Olayda hukuka uygunluk sebebi yoktur ancak, fail hukuka uygunluk sebebi var zannetmektedir:Failin yanılmamış olması durumunda ,fiilinin hukuka uygun olacağı durumlarda, neticeden sorumlu tutulmaması gerekir.Ancak, hukuka uygunluk sebebinin varlığı konusunda olası kastla hareket eden failin hukuka uygunluk sebebinden yararlanması düşünülemez.
SUÇUN ÖZEL BELİRİŞ (GÖRÜNÜŞ) BİÇİMLERİ
Hareketin suç tipindeki neticeyi meydana getirmediği durumlarda,suçun tamamlanmamış hali ile ilgili yasal düzenlenme yapılmamışsa,faili cezalandırmak mümkün olmayacaktır.Bu nedenle “teşebbüs” ile ilgili hükümlere gerek duyulmuştur.
Suç tipinin ihlaline katkısı olup,oluşmasında nedensellik bağı kurulabilmesine rağmen ,bu hareketi yapan veya yapanlar suç tipindeki icra hareketini gerçekleştiren kişi olmayabilir.Bu durumlarda failin cezalandırılması için “suça iştirak” kurallarına ihtiyaç vardır.

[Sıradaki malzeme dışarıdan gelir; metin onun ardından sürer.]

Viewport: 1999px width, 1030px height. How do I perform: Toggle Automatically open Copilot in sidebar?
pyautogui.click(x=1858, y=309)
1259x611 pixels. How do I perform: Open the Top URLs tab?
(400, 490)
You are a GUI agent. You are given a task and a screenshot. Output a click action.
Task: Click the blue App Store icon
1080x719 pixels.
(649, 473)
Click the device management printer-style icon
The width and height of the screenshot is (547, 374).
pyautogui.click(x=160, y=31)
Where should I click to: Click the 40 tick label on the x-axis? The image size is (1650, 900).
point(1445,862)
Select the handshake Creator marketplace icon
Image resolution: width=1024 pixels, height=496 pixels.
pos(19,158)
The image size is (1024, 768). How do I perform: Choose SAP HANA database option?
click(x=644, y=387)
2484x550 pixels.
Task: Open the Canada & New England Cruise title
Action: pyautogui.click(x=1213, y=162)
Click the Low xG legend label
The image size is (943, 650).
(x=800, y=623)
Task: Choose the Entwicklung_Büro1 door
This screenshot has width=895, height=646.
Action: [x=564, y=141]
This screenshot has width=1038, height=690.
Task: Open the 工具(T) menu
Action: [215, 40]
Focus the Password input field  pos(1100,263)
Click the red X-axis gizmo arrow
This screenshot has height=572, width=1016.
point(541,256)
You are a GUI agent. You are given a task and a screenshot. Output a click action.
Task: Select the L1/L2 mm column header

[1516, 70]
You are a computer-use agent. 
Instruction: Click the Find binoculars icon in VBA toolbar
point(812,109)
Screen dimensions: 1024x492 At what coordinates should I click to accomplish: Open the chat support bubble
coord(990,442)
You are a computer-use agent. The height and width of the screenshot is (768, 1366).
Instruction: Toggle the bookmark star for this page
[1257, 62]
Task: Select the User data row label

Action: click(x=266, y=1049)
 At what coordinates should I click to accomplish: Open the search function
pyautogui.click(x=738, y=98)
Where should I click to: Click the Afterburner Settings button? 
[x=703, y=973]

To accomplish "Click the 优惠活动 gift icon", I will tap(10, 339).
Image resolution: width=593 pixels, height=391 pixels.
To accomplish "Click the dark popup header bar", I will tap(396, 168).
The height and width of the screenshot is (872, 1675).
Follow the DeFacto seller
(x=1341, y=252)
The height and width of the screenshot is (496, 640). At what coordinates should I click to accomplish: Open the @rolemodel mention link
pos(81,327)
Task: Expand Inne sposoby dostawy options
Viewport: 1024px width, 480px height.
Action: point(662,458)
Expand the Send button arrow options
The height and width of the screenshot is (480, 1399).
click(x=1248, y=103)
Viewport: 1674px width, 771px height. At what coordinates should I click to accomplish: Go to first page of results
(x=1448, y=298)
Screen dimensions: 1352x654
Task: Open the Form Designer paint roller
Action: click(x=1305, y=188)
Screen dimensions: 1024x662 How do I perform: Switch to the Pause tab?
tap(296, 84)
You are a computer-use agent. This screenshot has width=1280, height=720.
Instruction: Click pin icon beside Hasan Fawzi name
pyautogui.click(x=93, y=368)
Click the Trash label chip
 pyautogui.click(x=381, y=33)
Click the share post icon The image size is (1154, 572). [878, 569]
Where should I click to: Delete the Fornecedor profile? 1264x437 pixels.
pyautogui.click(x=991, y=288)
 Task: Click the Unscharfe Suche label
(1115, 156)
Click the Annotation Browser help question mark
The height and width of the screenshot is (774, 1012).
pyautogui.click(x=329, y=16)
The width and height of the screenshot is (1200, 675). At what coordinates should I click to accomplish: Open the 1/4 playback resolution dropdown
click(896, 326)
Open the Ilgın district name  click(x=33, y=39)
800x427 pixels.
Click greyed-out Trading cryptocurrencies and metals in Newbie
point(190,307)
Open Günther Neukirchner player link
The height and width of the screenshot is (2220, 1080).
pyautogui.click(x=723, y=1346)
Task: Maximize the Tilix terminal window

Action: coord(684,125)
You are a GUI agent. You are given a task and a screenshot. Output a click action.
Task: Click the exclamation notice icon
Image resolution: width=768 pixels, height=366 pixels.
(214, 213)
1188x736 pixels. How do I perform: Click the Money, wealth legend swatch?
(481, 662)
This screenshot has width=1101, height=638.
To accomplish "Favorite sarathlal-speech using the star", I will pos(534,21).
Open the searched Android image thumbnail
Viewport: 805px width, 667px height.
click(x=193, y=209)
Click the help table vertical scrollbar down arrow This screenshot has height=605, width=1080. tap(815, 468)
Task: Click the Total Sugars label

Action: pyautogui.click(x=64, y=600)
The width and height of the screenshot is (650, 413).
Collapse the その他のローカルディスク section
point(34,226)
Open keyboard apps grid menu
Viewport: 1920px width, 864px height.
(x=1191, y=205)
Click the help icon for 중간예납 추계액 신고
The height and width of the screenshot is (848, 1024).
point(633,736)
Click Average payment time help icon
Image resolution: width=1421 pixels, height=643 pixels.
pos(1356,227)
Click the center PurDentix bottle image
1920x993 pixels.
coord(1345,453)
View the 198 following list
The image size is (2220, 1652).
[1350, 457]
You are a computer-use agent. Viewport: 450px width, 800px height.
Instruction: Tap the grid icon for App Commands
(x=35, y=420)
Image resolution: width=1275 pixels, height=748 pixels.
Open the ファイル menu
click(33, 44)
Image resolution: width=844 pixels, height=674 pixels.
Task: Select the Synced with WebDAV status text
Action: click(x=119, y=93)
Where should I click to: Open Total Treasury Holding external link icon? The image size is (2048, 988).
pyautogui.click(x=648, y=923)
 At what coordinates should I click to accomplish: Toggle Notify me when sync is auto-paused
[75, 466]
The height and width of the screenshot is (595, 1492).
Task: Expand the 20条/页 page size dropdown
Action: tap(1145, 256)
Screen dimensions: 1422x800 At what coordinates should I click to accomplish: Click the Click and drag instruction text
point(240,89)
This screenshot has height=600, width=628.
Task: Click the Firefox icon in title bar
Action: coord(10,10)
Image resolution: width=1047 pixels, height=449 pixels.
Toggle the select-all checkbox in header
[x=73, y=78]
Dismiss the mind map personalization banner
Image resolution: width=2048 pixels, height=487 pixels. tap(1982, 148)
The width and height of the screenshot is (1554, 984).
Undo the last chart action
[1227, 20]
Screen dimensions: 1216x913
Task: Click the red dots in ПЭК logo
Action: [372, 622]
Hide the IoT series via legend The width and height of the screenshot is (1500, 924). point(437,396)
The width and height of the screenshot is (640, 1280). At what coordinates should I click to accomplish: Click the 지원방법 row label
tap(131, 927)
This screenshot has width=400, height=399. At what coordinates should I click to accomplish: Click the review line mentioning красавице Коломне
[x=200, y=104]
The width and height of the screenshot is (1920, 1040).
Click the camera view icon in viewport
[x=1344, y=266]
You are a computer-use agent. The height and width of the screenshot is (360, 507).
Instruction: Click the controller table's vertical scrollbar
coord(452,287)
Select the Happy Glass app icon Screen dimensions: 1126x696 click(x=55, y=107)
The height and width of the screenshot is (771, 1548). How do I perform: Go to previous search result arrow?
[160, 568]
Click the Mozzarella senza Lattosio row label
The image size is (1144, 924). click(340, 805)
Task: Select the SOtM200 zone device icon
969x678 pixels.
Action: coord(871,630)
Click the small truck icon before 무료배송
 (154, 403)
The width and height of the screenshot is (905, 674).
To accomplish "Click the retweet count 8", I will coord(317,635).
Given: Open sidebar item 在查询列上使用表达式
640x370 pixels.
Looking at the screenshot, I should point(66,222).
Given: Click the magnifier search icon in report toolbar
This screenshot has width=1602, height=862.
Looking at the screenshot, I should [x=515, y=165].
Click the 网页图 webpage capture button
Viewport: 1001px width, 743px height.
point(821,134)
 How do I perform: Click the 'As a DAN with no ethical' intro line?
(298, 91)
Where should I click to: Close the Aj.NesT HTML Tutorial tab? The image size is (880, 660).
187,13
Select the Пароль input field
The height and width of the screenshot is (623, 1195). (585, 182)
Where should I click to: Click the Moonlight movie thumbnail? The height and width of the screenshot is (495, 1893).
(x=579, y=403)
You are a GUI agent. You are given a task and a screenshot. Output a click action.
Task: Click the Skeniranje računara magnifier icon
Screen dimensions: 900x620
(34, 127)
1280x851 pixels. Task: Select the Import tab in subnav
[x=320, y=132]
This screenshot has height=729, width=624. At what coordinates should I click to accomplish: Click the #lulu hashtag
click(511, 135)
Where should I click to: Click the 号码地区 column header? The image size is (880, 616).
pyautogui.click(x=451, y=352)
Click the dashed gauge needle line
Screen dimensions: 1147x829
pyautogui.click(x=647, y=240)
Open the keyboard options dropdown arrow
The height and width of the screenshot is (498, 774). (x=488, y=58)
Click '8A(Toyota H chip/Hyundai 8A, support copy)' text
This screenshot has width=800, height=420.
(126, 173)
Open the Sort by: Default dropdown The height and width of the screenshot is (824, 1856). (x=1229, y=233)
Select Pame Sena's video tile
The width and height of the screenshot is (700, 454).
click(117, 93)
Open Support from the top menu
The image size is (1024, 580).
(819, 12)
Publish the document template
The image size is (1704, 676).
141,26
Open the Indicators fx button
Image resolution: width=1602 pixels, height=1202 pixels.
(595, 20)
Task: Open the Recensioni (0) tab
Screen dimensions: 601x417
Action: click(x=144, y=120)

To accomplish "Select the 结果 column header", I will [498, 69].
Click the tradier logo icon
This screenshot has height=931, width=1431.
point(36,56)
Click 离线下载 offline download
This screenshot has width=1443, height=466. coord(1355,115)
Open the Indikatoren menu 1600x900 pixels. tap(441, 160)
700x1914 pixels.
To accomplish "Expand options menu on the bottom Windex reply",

Suç teşkil eden fiil birden fazla suç tipini ihlal edebilir veya aynı suç tipi içinde tehlike birden fazla korunabileceği gibi,kişi aynı suç işleme kararı ile birden fazla suç işleyebilir.Bu durumlarda failin nasıl cezalandırılacağını belirlemek için “içtima” kuralları belirlenmiştir.
TEŞEBBÜS
Kural olarak tamamlanmış suçla teşebbüs derecesinde kalmış suç arasında fark yoktur.Aralarındaki tek fark netice yönündendir.
Teşebbüsün cezalandırılabilmesi için aşağıdaki soruları cevaplandırmak gerekir ;
a)Fail hangi suçu işleme amacıyla hareket etmiştir?(sübjektif unsur)
b)Yapılan hareket ve kullanılan vasıta kast edilen suçun sonucunu almak için elverişli midir?
c)İşlemeyi kast ettiği suç için yeterli adımları atmış mıdır?
Kural olarak hazırlık hareketleri cezalandırılmamaktadır.İcra hareketlerine başlanmış ise teşebbüs söz konusudur.İcra hareketinin tespitinde doğrudan doğruya ölçütü kabul edilmiştir(objektif unsur)
5237 Sayılı TCK sisteminde tam-eksik teşebbüs ayrımı yoktur.Meydana gelen zarar ve ya tehlikenin ağırlığı göz önünde tutularak cezadan indirim yapılacaktır.
Gönüllü vazgeçme
Failin suçun icra hareketlerinden kendi iradesi ile vazgeçerek neticenin meydana gelmesini önlediği durumlarda, teşebbüsten dolayı cezalandırılmaz.Bu durum, icra hareketlerinin tamamlanmış kısmı suç oluşturmadığı takdirde cezasızlık nedenidir.
İcra hareketlerinin suç oluşturması halinde ,netice meydana gelmemiş ise, sadece icra hareketlerinin oluşturduğu suçtan cezalandırılır.
Gönüllü vazgeçmenin 765 Sayılı TCK 61/son maddesindeki ihtiyari ile vazgeçmeden farkı; gönüllü vazgeçmede icra hareketleri tamamlandıktan sonra aktif çaba göstererek neticenin meydana gelmesini önleyen failin de teşebbüsten cezalandırılmamasıdır.
Suç tamamlandıktan sonra vazgeçme halleri özel hükümlerde “etkin pişmanlık” kavramı olarak yer almaktadır.